The broader market context made SNDK‘s weakness even more pronounced. While the memory chipmaker declined, the S&P 500 advanced 0.4% and the Nasdaq climbed 0.7%, underscoring that this was company-specific weakness rather than market-wide pressure.
Heavy short positioning is amplifying the volatility. Over 11% of SNDK’s available public float remains sold short, meaning any negative catalyst — such as the Argus commentary — can trigger accelerated downward movement.
Executive stock sales from earlier this summer, including shares offloaded by management in June, have also contributed to investor wariness ahead of the upcoming earnings release.
Rising Competition From China Weighs on Sentiment
Industry sentiment took an additional hit from reports that ChangXin Memory Technologies (CXMT), a Chinese memory chip manufacturer, submitted documentation to raise approximately $10 billion through a Shanghai stock exchange listing. The filing highlights intensifying competition within the NAND flash memory market.
Memory semiconductor stocks have experienced heightened volatility following a sharp selloff triggered by South Korean competitor SK Hynix’s substantial decline earlier this week. While the sector saw partial recovery Tuesday, investor confidence in high-volatility memory stocks remains shaky.

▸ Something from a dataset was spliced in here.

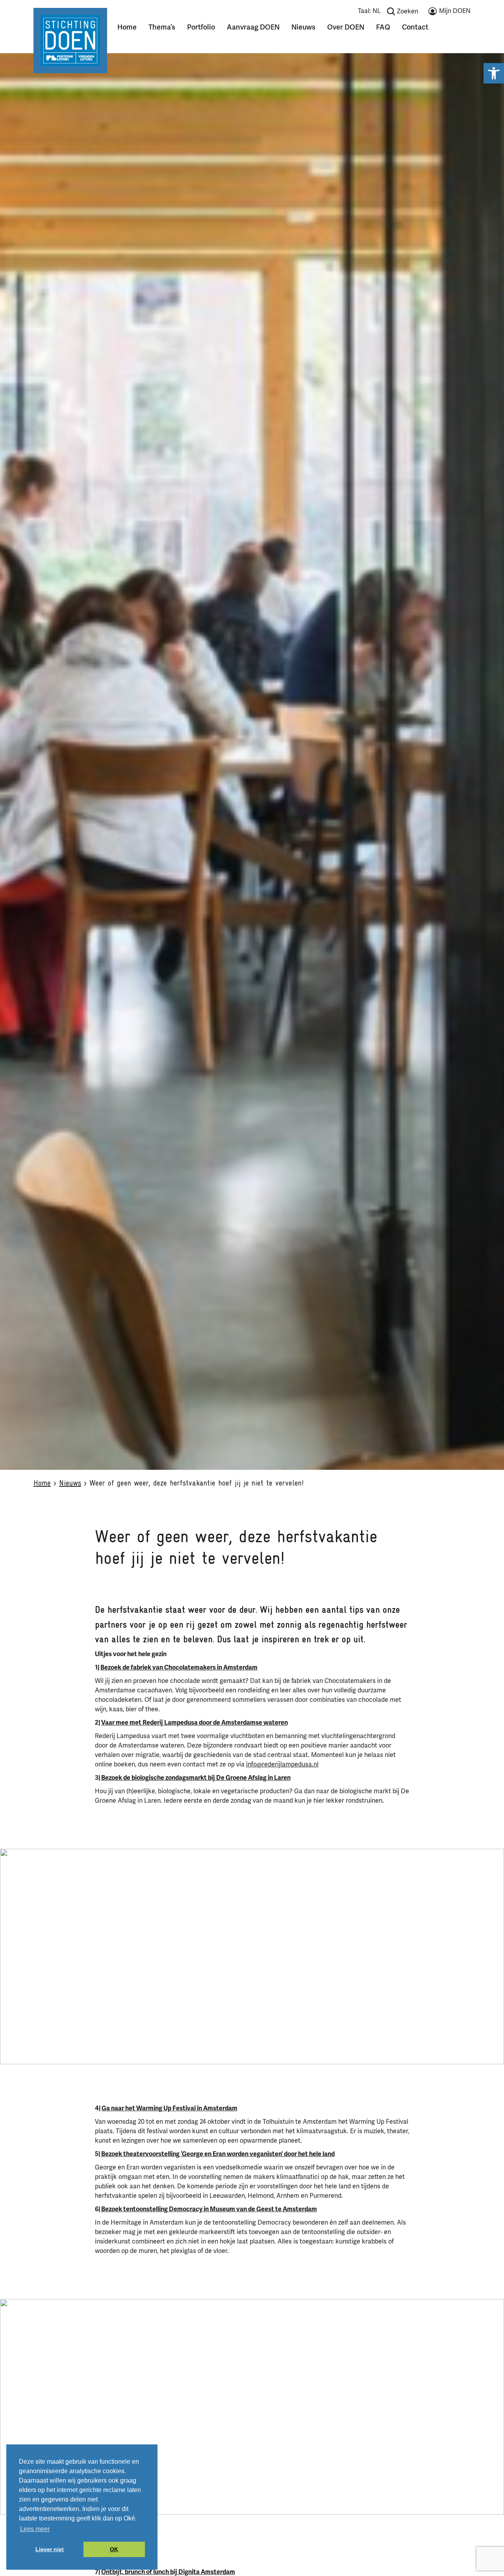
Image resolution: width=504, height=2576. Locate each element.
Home (127, 27)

From a technical analysis perspective, SNDK is currently trading 22.4% beneath its 20-day simple moving average of $1,936.21 and 12.7% under its 50-day SMA of $1,722.23. Critical support exists at $1,485, while resistance emerges at $1,600.
The extended-term chart still appears favorable — SNDK trades 21% above its 100-day SMA and 95.5% above its 200-day SMA — explaining why numerous investors interpret this as a correction within an intact upward trend rather than a reversal.
Analyst Community Maintains Optimistic Outlook
Despite recent turbulence, Wall Street analysts haven’t abandoned their positive stance.
Bank of America analyst Wamsi Mohan reaffirmed his Buy recommendation on July 1 while increasing his price objective to $2,500 from $2,100, highlighting constrained NAND supply and demand dynamics he anticipates will continue through mid-2027.
Evercore ISI elevated its target to $3,100 from $1,400, emphasizing SNDK’s sustainable earnings power and free cash flow generation. Bernstein increased its target to $3,000 on June 30, referencing long-term enterprise solid-state drive supply contracts. Citigroup held its $2,500 target on June 25.
The company’s fiscal Q2 2026 earnings report is slated for August 5. Consensus projections call for $33.38 earnings per share on $8.24 billion in revenue — a dramatic improvement from $0.29 EPS and $1.90 billion in revenue during the comparable period last year.